The knife fell onto the glass between them with a dull, final sound.
Ghost did not move off him immediately.
Price looked at the blade, then back at Ghost.
“You going to cuff me?”
“Thought about it.”
“And?”
“Wouldn’t hold.”
Price’s mouth twitched.
Ghost pushed himself up first, then offered a hand.
Price stared at it.
Too long.
Then he took it.
Ghost hauled him upright, careful not to put too much strain on the injured side. Price pretended not to notice. Ghost pretended not to notice him pretending.
The roof groaned beneath them.
“Move,” Ghost said.
Price retrieved his knife.
Ghost’s hand went automatically toward his sidearm.
Price glanced at him.
“Relax.”
“Don’t make me regret it.”
“You already do.”
“Daily.”
They moved off the cracked panel and toward the far edge of the roof, where the service stairs waited in shadow.
For several seconds, neither spoke.
Then Price said, “I have a lead.”
Ghost looked at him.
“Makarov?” he asked.
Price nodded.
“Proof?”
“Enough.”
Ghost stopped walking.
Price sighed. “You’re a pain in my arse, Simon.”
“You’re concussed and wanted by twelve governments. Show me the proof.”
Price stared at him, then reached inside his jacket and pulled out a battered drive. He held it out.
Ghost took it.
Their gloves brushed.
Neither acknowledged it.
“Names. Transfers. Dead drops. A handler embedded in the coalition chain,” Price said. “Makarov’s not running. He’s building something.”
Ghost turned the drive over in his fingers.
“You were going after him alone.”
Price looked out over the burning city.
“I was going after him.”
“That wasn’t what I said.”
“No.”
Ghost stepped beside him.
The sunset threw both their shadows long across the rooftop. One in a skull mask. One bare-faced and bleeding. Both carved out of the same ruined thing.
Ghost said, “Gaz will want in.”
Price was quiet.
“Laswell too,” Ghost added.
“Too dangerous.”
Ghost looked at him. “That your new excuse for abandonment?”
Price’s eyes cut to him.
Ghost did not look away.
After a moment, Price turned back toward the skyline.

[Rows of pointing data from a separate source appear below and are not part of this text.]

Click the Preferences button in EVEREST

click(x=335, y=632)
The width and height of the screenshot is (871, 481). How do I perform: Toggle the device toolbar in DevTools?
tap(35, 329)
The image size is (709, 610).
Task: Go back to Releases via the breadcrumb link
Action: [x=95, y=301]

“No more rules,” he said again.
This time, it sounded less like a threat.
More like a confession.
Ghost slid the drive into his vest.
“Fine.”
Price frowned.
“Fine?”
“No more rules,” Ghost said. “But we do this together.”
Price studied him.
“You sure about that?”
“No.”
Ghost adjusted the strap on his vest and started toward the stairs.
“But Johnny would’ve been.”
Price did not follow immediately.
Behind Ghost, the wind moved across the roof, carrying smoke and dust and the memory of a laugh that would never come over comms again.
Then Price picked up his cap from where it had fallen.
He put it back on.
And followed Simon Riley into the dark.